Cet écosystème repose notamment sur la présence d'acteurs industriels majeurs et spécialisés :

  • Raidlight (Veurey-Voroize / Saint-Pierre-de-Chartreuse) : l'entreprise emploie 38 salariés et réalise 6 M€ de chiffre d'affaires. Elle fabrique 20 % de ses produits en France via 3 ateliers, propose la réparation gratuite de ses équipements et s'appuie sur son centre d'essais en Chartreuse pour assurer un cycle rapide de conception et de commercialisation.

  • Groupe Rossignol (Saint-Jean-de-Moirans) : le groupe rassemble 300 collaborateurs à son siège social (sur 1 300 salariés au niveau mondial) et enregistre un chiffre d'affaires global de 346 millions d'euros. Présente sur le marché du trail depuis deux ans, la marque ambitionne de réaliser 15 % du chiffre d'affaires de sa division Textile/Footwear sur cette discipline d'ici deux ans.

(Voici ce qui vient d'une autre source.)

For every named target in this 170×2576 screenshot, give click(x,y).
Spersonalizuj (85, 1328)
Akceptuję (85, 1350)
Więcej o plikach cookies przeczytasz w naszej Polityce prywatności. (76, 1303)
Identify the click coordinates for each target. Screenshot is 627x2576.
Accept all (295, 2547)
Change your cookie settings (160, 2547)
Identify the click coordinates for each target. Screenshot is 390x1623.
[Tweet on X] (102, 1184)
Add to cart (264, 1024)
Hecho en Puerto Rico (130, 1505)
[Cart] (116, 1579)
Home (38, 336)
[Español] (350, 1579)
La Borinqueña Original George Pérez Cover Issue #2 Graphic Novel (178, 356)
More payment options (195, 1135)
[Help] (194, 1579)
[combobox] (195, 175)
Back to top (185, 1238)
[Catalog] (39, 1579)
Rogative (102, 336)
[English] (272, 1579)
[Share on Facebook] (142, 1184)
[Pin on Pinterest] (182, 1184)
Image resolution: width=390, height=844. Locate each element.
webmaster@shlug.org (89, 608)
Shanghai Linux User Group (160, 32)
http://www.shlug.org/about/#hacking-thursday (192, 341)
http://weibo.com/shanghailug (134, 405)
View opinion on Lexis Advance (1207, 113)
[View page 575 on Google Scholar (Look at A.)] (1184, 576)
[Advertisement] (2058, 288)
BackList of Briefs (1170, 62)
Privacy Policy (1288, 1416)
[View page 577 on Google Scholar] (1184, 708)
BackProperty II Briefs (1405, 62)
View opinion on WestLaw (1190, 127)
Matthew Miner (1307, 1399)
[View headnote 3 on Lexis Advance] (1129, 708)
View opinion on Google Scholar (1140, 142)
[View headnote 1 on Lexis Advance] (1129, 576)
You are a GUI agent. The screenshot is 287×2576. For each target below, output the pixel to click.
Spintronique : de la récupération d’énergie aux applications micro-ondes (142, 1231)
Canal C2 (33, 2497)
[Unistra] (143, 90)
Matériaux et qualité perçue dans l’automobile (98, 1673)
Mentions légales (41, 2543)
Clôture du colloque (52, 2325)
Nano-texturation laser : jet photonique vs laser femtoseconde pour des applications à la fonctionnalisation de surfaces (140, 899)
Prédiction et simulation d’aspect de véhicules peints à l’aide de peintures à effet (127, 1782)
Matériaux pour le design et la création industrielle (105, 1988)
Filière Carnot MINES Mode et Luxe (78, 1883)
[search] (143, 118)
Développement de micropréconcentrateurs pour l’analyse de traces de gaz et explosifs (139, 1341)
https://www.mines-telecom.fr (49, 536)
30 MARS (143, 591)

  • Guidetti (Saint-Jean-de-Moirans) : implantée en face de Rossignol, la société compte 15 salariés et réalise 20 % de son activité sur le segment du trail. L'entreprise, qui vend 50.000 paires de bâtons par an, va concentrer ses investissements sur cette pratique à travers un réseau d'ambassadeurs et un argumentaire axé sur la réparabilité intégrale de ses bâtons.